Improving efficiency is the overarching goal of aircraft designers when it comes to the improvement of their product. It translates into a weight reduction, a labor-intensive procedure, painstakingly taking the traditional sheet metal and forming parts in a series of presses. The new way, demonstrated in Langley's recent seminar, is to follow the traditional method but to use the sheets of metal in the hydroform or superplastic form, which allows for a creation of parts of unprecedented 3D detail. These two methods have long been used in our industry, but they must be seen as aluminum- or titanium-plate forming. They must also be seen in light of the new materials—stronger, smarter, and lighter—that homogeneously integrate with Langley's team's methodology to achieve this weight-reduction goal in a very efficient manner.

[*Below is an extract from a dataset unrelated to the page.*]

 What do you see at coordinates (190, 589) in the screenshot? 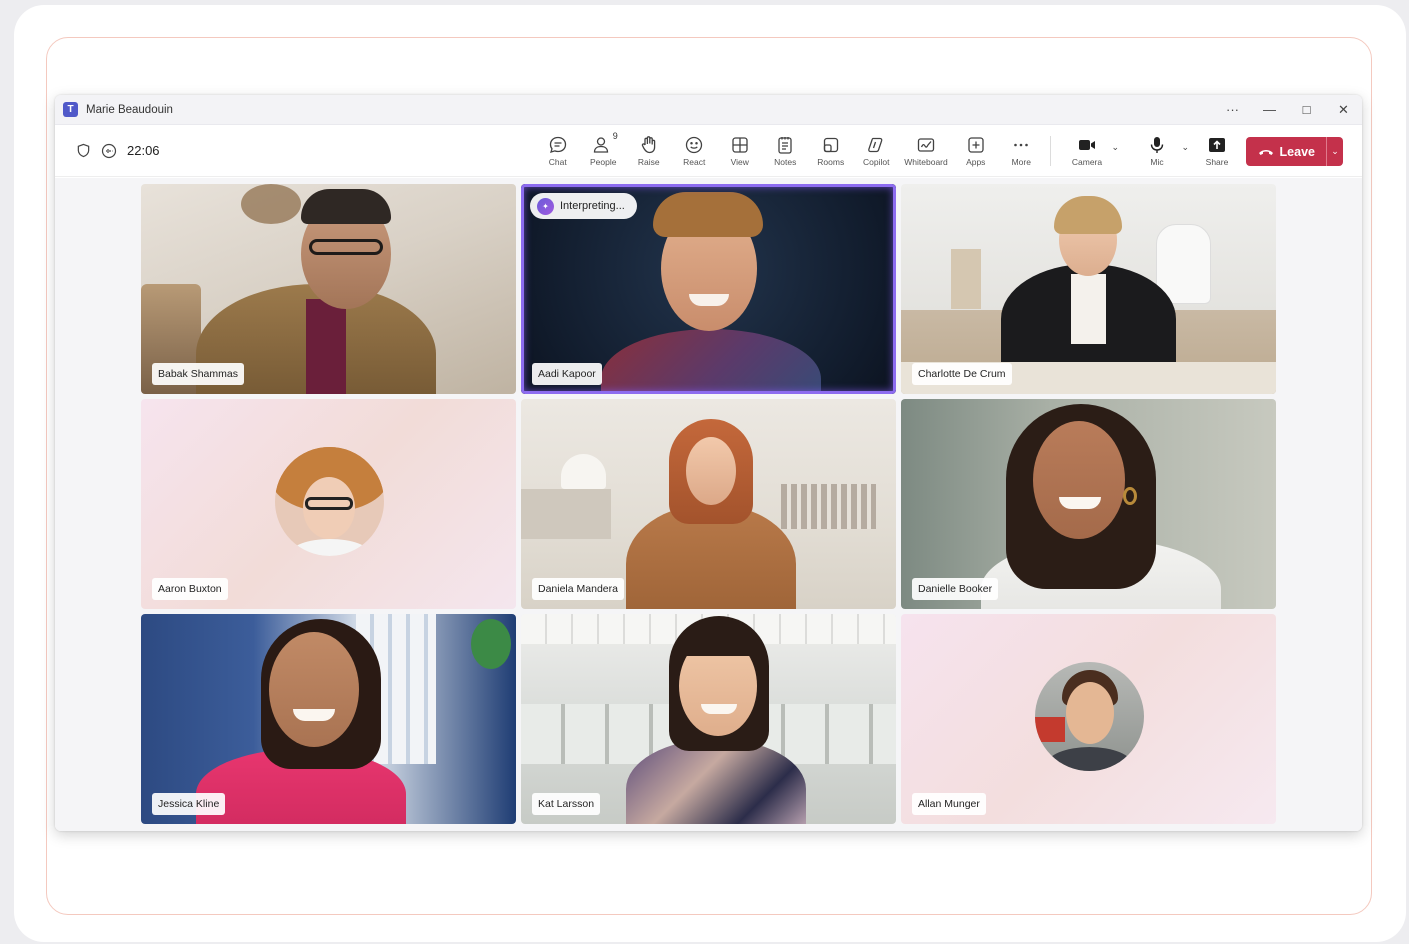
I see `participant-name: Aaron Buxton` at bounding box center [190, 589].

Sheet metal fabrication is demographic. It is moving toward automation, away from manual work, and is on the cusp of moving to the use of robotic systems, which have been around for decades but haven’t made the impact in manufacturing that most people believe they should. For the past 60 years in the U.S., we have actually gotten worse, not better, at using sheet metal efficiently, according to John C. Dixon, a sheet metal engineer who has written and lectured extensively on the subject. From the 1940s to the 1960s, the average amount of energy used to produce a given amount of sheet metal halved. Today, industry analysts say, we use 3 to 4 times more energy than we need to. By 2030, sheet metal fabrication will use 50% to 70% of the power it uses today, according to industry researchers.
Improving efficiency is the overarching goal of aircraft designers when it comes to the improvement of their product. It translates into a weight reduction, a labor-intensive procedure, painstakingly taking the traditional sheet metal and forming parts in a series of presses. The new way, demonstrated in Langley's recent seminar, is to follow the traditional method but to use the sheets of metal in the hydroform or superplastic form, which allows for a creation of parts of unprecedented 3D detail. These two methods have long been used in our industry, but they must be seen as aluminum- or titanium-plate forming. They must also be seen in light of the new materials—stronger, smarter, and lighter—that homogeneously integrate with Langley's team's methodology to achieve this weight-reduction goal in a very efficient manner.
Sheet metal fabrication is demographic. It is moving toward automation, away from manual work, and is on the cusp of moving to the use of robotic systems, which have been around for decades but haven’t made the impact in manufacturing that most people believe they should. For the past 60 years in the U.S., we have actually gotten worse, not better, at using sheet metal efficiently, according to John C. Dixon, a sheet metal engineer who has written and lectured extensively on the subject. From the 1940s to the 1960s, the average amount of energy used to produce a given amount of sheet metal halved. Today, industry analysts say, we use 3 to 4 times more energy than we need to. By 2030, sheet metal fabrication will use 50% to 70% of the power it uses today, according to industry researchers.